Des victimes du génocide des Tutsi au Rwanda et deux associations ont saisi la justice administrative à Paris dans l’espoir de faire condamner l’Etat français pour des « fautes » qu’il aurait commises en 1994, a-t-on appris auprès des requérants.
Selon eux, il s’agit de la première action de ce type après plusieurs échecs devant la justice pénale.
La requête, déposée en avril, a été signée d’une vingtaine de victimes ou témoins du génocide et par deux associations, selon des documents consultés par l’AFP.
« L’attitude de l’Etat français de 1990 à 1994 au Rwanda relève d’un système d’erreurs manifeste d’appréciation et de fautes lourdes de service tout aussi systémiques », soutient le représentant des requérants, Philippe Raphaël, cité dans un communiqué.
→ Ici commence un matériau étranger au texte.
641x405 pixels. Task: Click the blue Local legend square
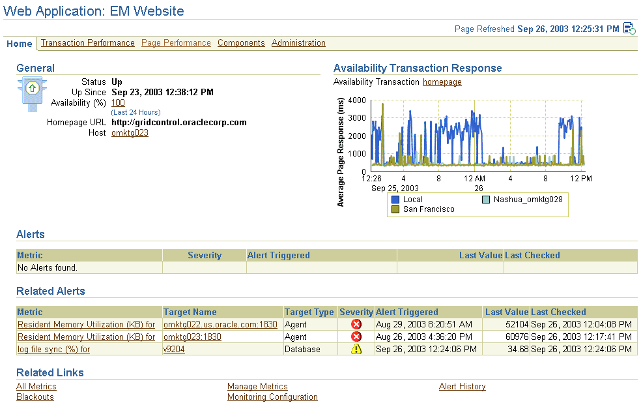(395, 199)
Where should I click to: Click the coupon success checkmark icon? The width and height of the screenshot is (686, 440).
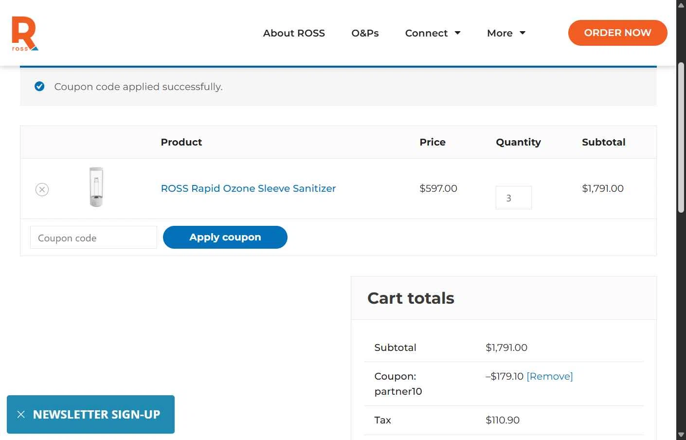click(39, 86)
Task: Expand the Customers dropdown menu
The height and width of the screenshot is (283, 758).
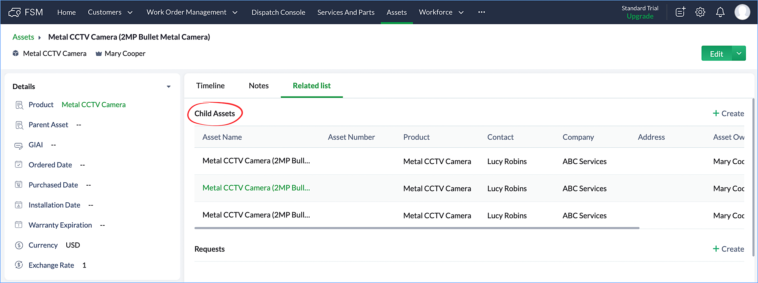Action: (110, 12)
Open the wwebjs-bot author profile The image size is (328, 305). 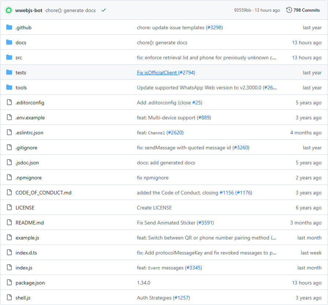[x=29, y=11]

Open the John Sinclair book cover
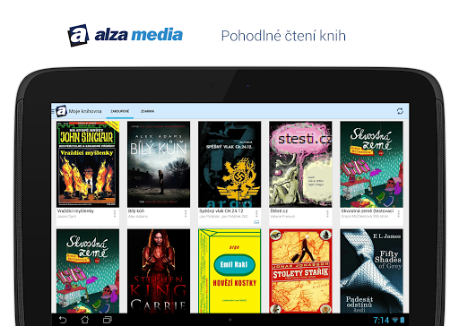pos(88,164)
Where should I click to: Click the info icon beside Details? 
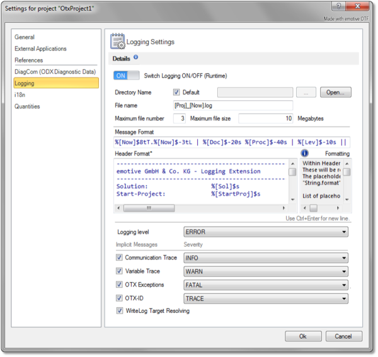click(x=136, y=58)
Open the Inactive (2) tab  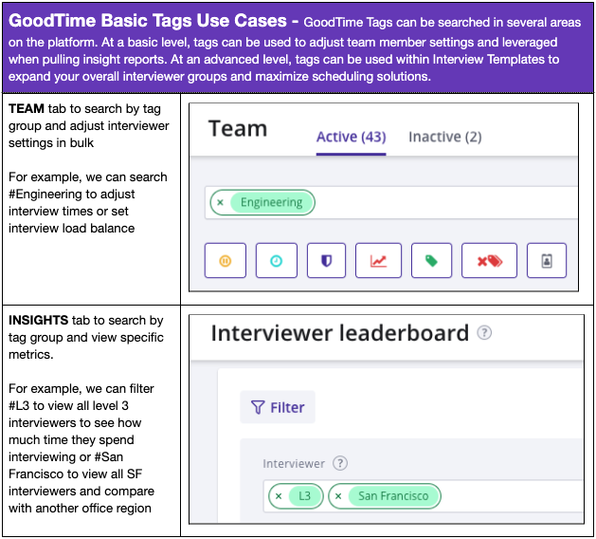click(444, 137)

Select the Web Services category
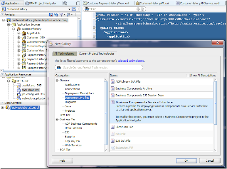coord(73,145)
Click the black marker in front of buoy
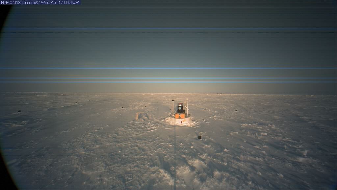 tap(199, 137)
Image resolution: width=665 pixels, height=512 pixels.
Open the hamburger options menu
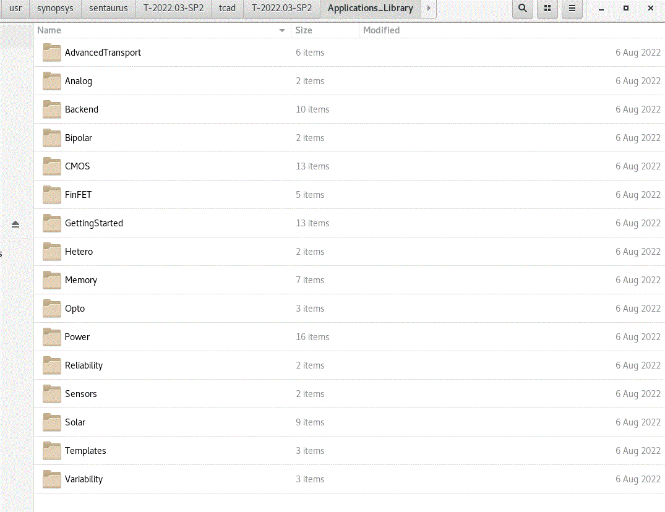(x=572, y=9)
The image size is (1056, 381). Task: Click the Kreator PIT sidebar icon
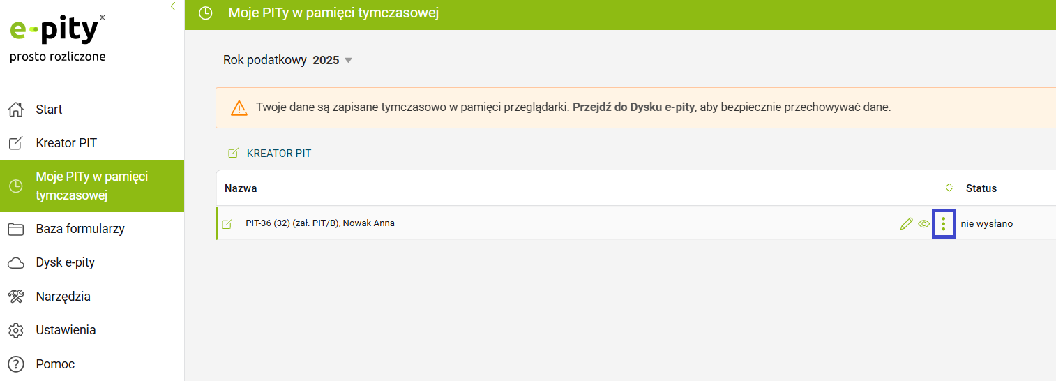(x=15, y=143)
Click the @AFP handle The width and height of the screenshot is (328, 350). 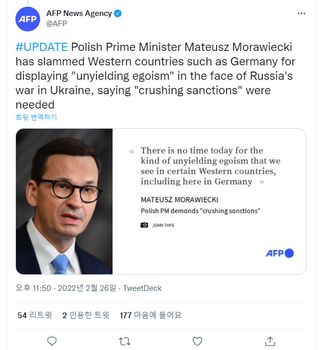pyautogui.click(x=57, y=24)
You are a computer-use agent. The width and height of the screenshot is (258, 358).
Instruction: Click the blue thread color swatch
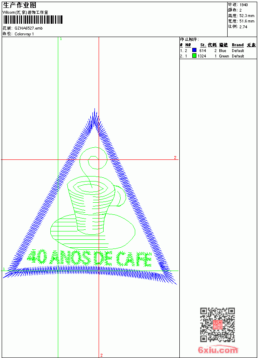(x=194, y=50)
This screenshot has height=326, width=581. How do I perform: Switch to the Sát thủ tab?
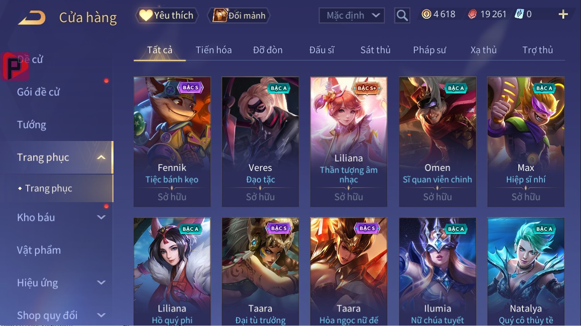click(375, 50)
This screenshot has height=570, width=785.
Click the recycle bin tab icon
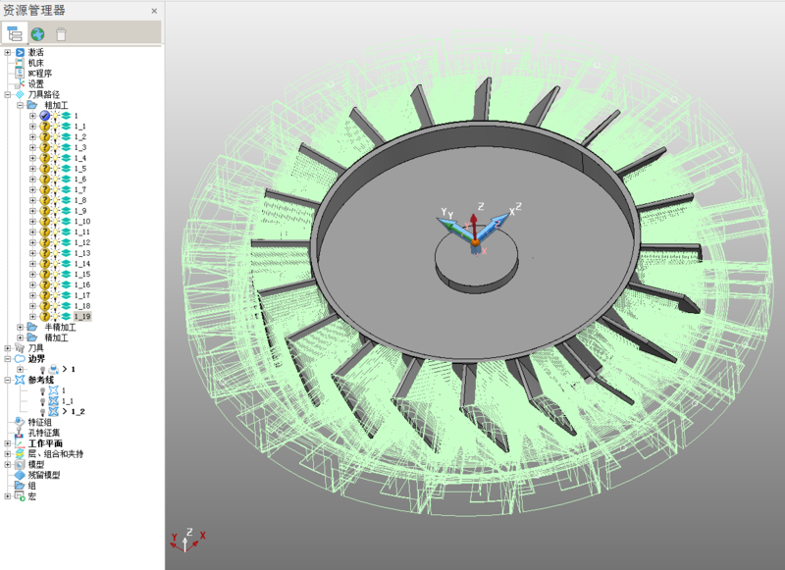point(61,33)
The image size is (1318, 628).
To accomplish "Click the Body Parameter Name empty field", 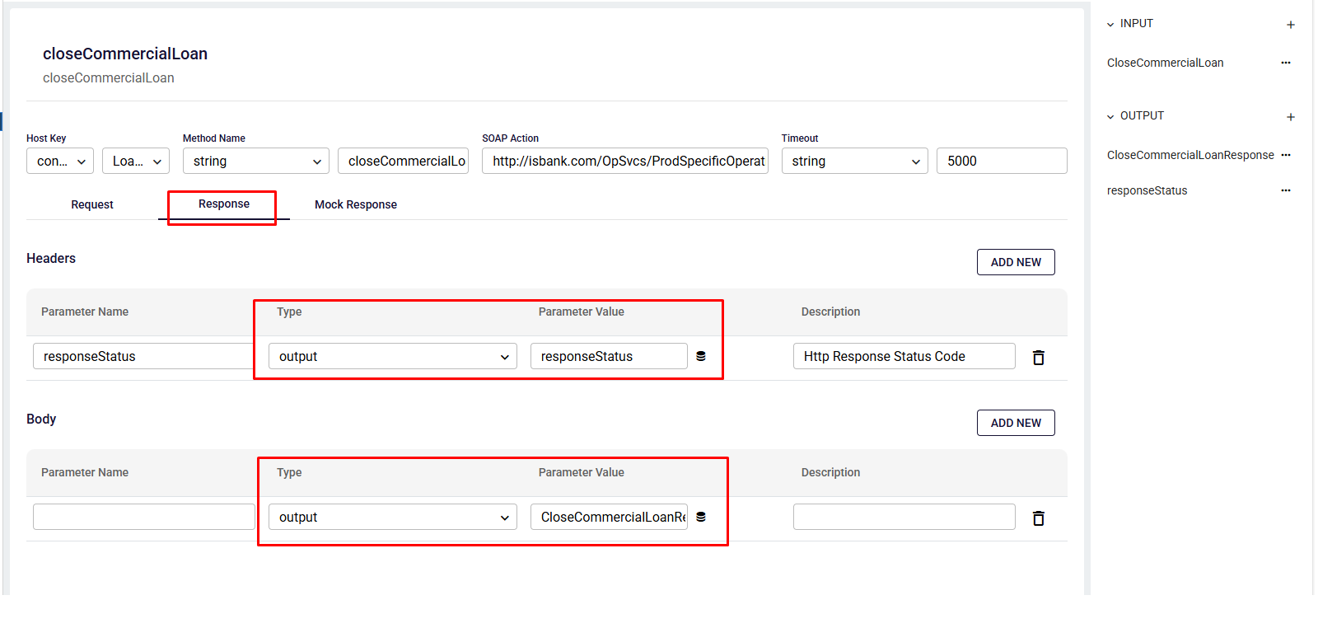I will click(x=143, y=517).
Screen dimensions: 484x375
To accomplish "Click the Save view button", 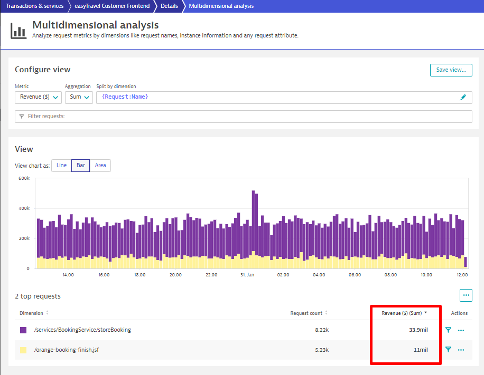I will (451, 70).
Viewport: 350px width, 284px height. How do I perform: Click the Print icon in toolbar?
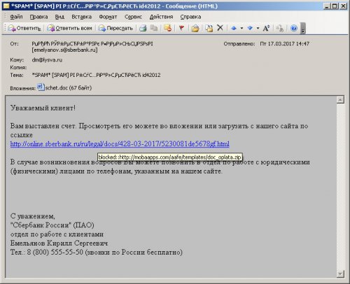143,28
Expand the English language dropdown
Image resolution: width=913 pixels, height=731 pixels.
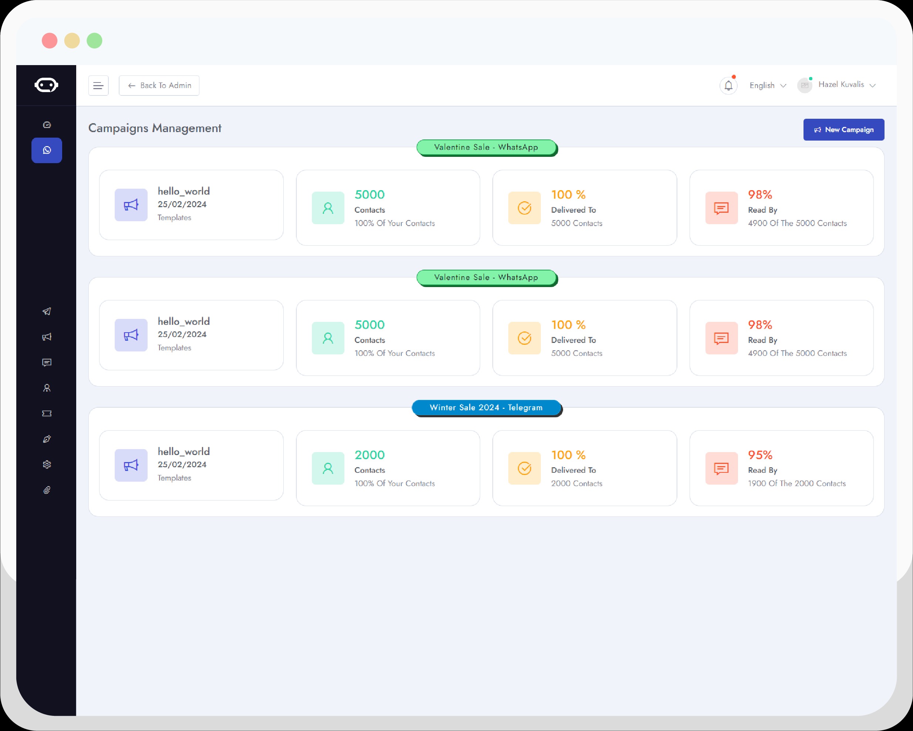(768, 84)
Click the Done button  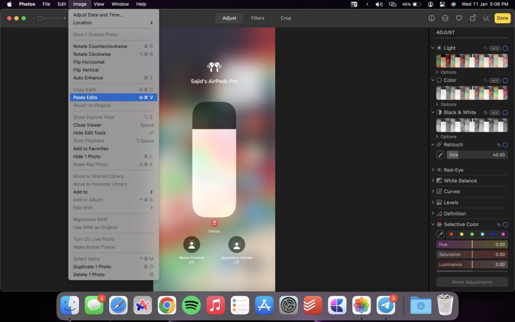(x=502, y=17)
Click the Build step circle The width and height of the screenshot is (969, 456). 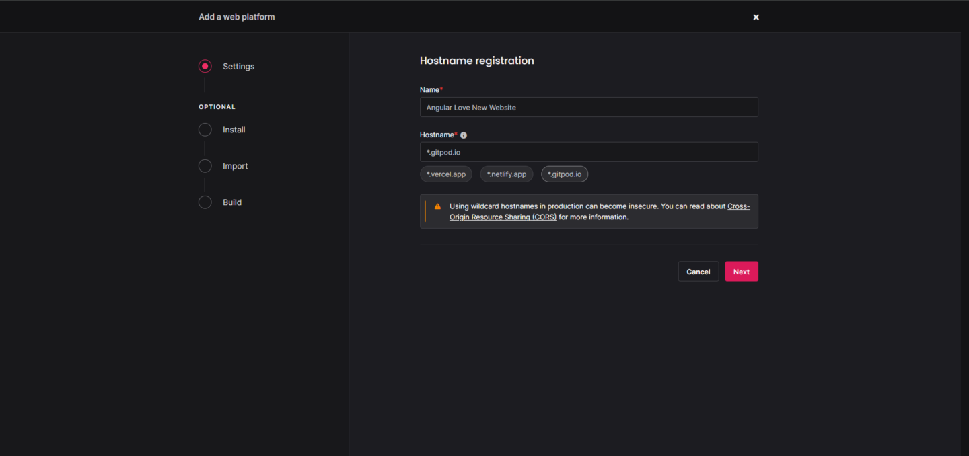205,202
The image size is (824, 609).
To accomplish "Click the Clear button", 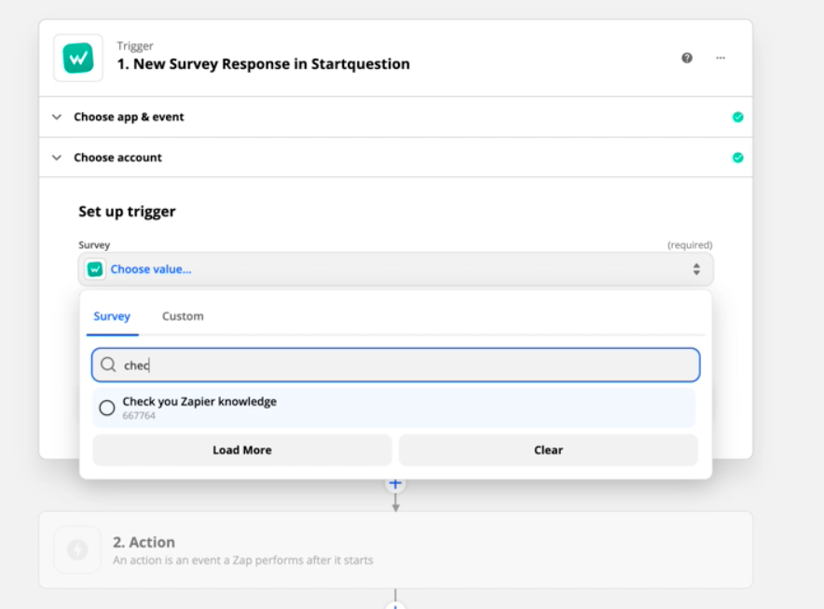I will coord(548,450).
« La responsabilité de l’Etat français doit être engagée pour illégalité, faute, carences fautives, fautes de service, fautes non dépourvues de tout lien avec le service », notamment parce que l’Etat « n’a pas dénoncé le traité d’assistance militaire de 1975 à un gouvernement rwandais génocidaire », avance la requête.
Celle-ci cible Hubert Védrine, l’ancien secrétaire général du palais présidentiel français au moment du génocide, et plusieurs militaires, en particulier l’amiral Jacques Lanxade, chef d’état-major des armées en France en 1994. Ce dernier aurait, selon les requérants, « outrepassé ses pouvoirs » et « modifié l’équilibre des pouvoirs au profit du militaire » »
La requête vise également l’opération militaire controversée Turquoise lancée par la France en juin 1994 et qui a fait l’objet par la justice pénale en 2022 d’un non-lieu, contesté par les parties civiles.
Dans cette enquête, les parties civiles accusaient la France de « complicité de génocide » pour avoir, selon eux, sciemment abandonné pendant trois jours les civils tutsi réfugiés dans les collines de Bisesero, laissant se perpétrer le massacre de centaines d’entre eux par les génocidaires, du 27 au 30 juin 1994.
Mais selon les magistrats, les investigations n’ont pas établi la participation directe des forces militaires françaises à ces exactions pas plus que leur complicité.
La requête administrative s’appuie en outre sur le rapport d’une commission d’historiens, basé sur l’analyse d’archives françaises inédites, qui a conclu aux responsabilités « lourdes et accablantes » de la France et mis en cause le président d’alors François Mitterrand et son entourage, « aveuglés idéologiquement ».
Ce rapport avait toutefois écarté toute « complicité » de génocide de la France.
Selon l’ONU, les massacres au Rwanda ont fait plus de 800.000 morts entre avril et juillet 1994, essentiellement au sein de la minorité tutsi.